The need for GDPR learning and training
There is an informative guide to GDPR available on the ICO website to help explain the provisions of GDPR to enable businesses to prepare. Training is an essential element for a business to be compliant with GDPR. Well educated personnel are less likely to make mistakes and cause a breach of personal data. eLearning is an ideal way for managers to ensure all staff obtain the training they require in convenient bite size chunks.
The GDPR Academy is dedicated to providing up to date information about GDPR and the Data Protection Bill currently working its way through Parliament. GDPR Academy courses combine video, animations, infographics and downloadable technical documents combined with multiple choice quizzes to ensure a topic has been successfully learned.
Companies hold a vast amount of personal data on employees and customers, therefore any data breach will be taken very seriously by the ICO.
Businesses must protect themselves as diligently as possible and demonstrate that they have taken all possible steps to avoid a data breach.
Organisations need to identify that all personal data that they hold in relation to staff, clients, prospects and suppliers is not only secure, but that it has been compiled according the GDPR regulations, and that it is managed accordingly. The past ways of gathering a prospect list won’t necessarily be compliant with the new regime. Businesses now need to demonstrate good procedure, compliance and express permission from the owners of the data.
Businesses must demonstrate that they have a data protection policy, including a data protection breach policy as a breach must be notified to the ICO within 72 hours of occurrence.
Cyber security
Cyber security is an integral part of protection against data breach, and Law firms, SME’s and Charities are at high risk of cyber-attack due to the very nature of their business. The Government Cyber Essentials programme is a good place to start to establish how well your practice is protected against cyber attacks.
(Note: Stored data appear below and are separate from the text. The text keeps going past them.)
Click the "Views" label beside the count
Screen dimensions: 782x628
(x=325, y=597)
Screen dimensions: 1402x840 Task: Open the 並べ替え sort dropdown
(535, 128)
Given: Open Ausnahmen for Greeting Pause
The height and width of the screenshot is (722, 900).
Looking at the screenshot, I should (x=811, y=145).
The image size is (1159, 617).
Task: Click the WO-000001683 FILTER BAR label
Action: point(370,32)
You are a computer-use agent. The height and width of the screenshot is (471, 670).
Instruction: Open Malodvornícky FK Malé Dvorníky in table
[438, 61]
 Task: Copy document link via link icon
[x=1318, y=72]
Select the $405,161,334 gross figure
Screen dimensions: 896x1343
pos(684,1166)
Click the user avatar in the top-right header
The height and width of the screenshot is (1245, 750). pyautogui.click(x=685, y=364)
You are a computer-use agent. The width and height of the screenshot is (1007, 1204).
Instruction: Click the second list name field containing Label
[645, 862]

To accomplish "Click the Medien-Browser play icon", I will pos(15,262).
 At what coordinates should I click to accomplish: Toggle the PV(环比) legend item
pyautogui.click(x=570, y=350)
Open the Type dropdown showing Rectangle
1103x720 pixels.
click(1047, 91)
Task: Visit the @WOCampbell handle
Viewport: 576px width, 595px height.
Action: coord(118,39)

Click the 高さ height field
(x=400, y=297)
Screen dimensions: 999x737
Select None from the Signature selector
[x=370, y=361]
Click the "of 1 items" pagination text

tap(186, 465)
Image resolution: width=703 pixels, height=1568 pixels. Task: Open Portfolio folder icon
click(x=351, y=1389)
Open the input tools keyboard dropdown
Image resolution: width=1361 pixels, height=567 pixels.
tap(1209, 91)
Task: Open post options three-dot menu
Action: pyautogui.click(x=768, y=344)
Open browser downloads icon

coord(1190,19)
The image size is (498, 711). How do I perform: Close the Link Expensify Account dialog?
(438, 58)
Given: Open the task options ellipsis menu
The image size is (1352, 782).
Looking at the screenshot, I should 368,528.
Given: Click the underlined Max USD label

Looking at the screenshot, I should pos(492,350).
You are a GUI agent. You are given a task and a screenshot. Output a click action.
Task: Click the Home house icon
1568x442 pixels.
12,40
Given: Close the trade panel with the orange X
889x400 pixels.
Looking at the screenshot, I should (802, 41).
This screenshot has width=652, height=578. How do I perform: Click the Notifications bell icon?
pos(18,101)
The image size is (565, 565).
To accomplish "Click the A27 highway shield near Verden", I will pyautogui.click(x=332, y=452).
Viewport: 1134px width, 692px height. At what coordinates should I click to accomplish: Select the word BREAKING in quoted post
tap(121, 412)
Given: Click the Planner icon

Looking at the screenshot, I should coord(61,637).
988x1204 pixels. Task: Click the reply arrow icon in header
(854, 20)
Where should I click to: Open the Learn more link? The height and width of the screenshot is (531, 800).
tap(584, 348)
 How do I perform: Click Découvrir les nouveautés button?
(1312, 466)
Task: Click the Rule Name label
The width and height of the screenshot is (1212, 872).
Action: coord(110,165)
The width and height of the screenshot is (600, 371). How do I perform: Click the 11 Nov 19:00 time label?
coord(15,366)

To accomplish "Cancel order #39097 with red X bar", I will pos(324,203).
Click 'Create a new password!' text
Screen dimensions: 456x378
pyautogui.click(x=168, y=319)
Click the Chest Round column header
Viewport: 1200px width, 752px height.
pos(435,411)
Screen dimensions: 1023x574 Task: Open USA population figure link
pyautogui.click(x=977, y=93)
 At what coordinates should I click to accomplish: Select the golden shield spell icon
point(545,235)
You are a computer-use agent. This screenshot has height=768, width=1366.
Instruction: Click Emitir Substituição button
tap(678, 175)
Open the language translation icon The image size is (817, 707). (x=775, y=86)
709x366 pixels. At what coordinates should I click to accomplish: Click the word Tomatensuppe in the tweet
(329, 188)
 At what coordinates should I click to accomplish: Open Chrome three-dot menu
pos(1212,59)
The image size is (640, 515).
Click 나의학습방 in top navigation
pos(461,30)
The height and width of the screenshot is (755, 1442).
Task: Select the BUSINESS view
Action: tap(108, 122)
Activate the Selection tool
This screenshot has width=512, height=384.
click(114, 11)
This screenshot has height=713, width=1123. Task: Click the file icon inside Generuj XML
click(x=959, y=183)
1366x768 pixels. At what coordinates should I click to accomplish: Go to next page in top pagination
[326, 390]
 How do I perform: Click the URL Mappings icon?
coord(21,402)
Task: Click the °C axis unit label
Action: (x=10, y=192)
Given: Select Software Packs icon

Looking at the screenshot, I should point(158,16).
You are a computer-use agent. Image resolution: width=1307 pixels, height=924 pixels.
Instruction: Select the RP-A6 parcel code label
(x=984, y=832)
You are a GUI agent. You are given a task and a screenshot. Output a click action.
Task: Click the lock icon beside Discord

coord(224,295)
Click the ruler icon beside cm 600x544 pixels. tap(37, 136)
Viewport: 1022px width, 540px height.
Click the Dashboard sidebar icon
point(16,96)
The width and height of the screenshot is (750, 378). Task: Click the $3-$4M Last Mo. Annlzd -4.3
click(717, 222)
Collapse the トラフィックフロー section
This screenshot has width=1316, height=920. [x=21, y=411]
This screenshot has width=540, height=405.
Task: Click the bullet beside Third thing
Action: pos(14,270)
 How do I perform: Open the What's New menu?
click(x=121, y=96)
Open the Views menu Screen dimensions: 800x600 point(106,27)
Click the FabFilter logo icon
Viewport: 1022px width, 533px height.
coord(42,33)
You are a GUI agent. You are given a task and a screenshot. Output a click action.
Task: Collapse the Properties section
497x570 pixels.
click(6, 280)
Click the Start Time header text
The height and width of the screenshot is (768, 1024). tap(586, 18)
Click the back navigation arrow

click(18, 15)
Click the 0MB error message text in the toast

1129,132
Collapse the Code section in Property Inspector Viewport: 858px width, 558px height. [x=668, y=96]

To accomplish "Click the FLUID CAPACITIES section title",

Protection against cyber-crime is as much based on the human element as it is on technological solutions. A company’s defences are only as strong as the weakest element and a junior person clicking on a malware link can infect the whole system and leave it vulnerable to a cyber hack. This is where training is of the utmost importance, and by taking eLearning courses a company’s training can be continually monitored, thus affording the a measure of accountable protection against the consequences of any breach.
It is estimated that only 20% of UK businesses will be GDPR-ready by the time the regulation comes into force. Good governance aids good practice and businesses that are properly prepared for GDPR and best protected against cyber threats by demonstrating their compliance with policies, training and management will be able to use this governance to run more smoothly and take advantage of the new regulations.